O caso começou quando fotos de Maria Eduarda passaram a circular nas redes sociais junto a postagens que mencionavam o apelido “Japinha do CV”. Em poucas horas, a jovem foi identificada por internautas como uma das mortas no confronto com policiais, o que acabou ganhando força em páginas de notícias e perfis anônimos.
A Polícia Civil do Rio, no entanto, desmentiu a informação. Segundo o órgão, não havia mulheres entre os mortos na operação e o corpo apontado inicialmente como o da suposta “Japinha” era, na verdade, de Ricardo Aquino dos Santos, um traficante baiano. As análises periciais também mostraram que a mulher citada nos boatos possuía traços físicos e tatuagens diferentes dos de Maria Eduarda.
Em seu pronunciamento, a influenciadora negou qualquer ligação com o tráfico e disse que algumas das fotos utilizadas para sustentarem o boato são de um período antigo de sua vida. “Essa tal de Japinha que estão falando aí… não sou eu. Essa menina não existe”, afirmou, visivelmente abalada.
Maria Eduarda também refutou os áudios e mensagens que circulavam em seu nome, incluindo uma gravação em que supostamente diria “ser melhor que achassem que estava morta”. Segundo ela, tudo não passou de invenções criadas na internet. “Em nenhum momento eu ou minha família falamos que eu tinha morrido. A internet pegou fotos e criou uma história que nunca existiu”, declarou.

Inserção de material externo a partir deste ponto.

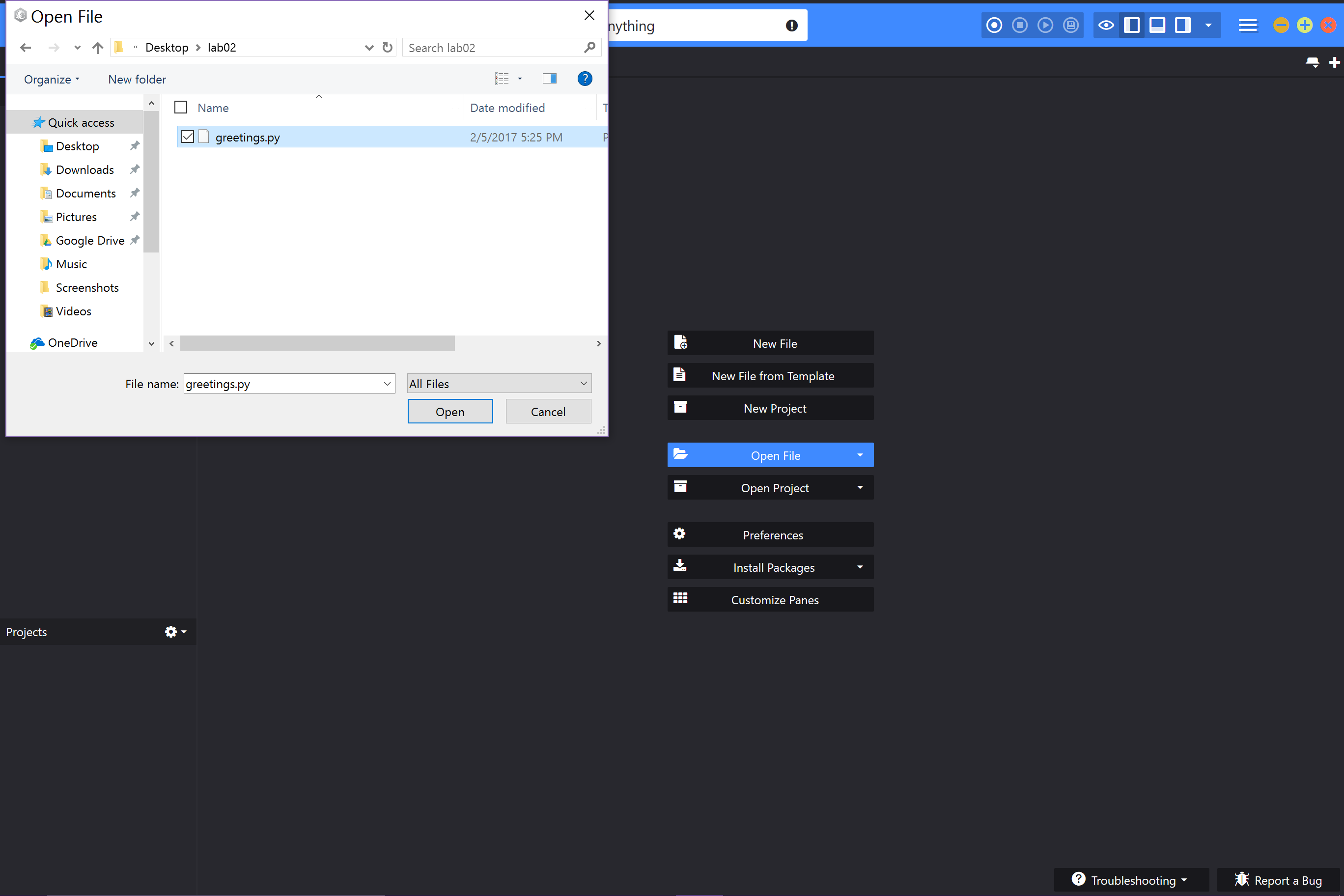Open the hamburger main menu icon
Screen dimensions: 1344x896
pos(1247,25)
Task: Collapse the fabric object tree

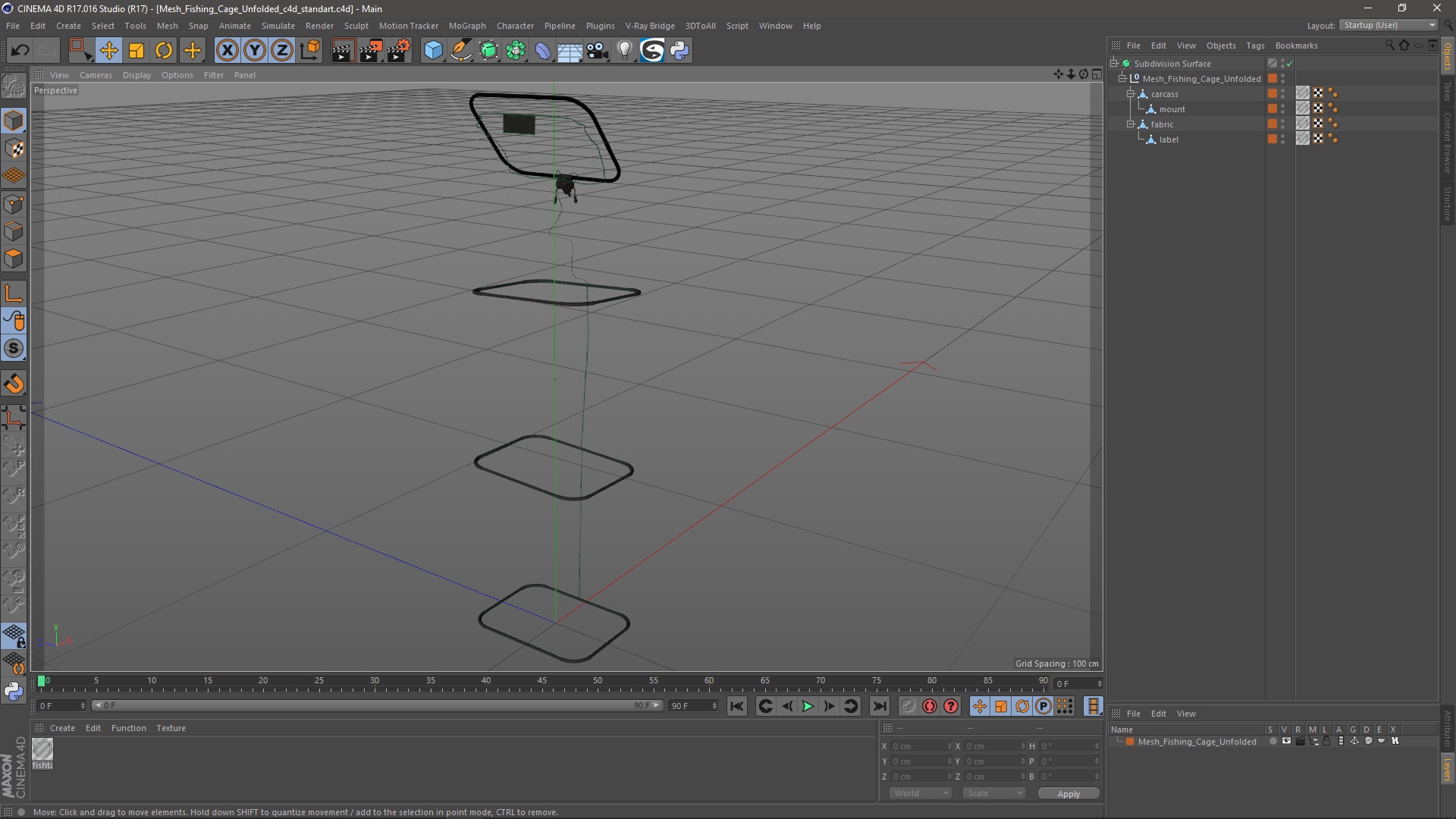Action: click(x=1130, y=124)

O episódio reacende o debate sobre os impactos das fake news e o uso indevido de imagens pessoais nas redes sociais, um fenômeno que tem afetado a reputação e a segurança de inúmeras pessoas. Maria Eduarda afirmou que pretende tomar medidas legais para limpar seu nome e encerrar o ciclo de desinformação que a transformou, nas palavras dela, em “personagem de uma história que nunca vivi”.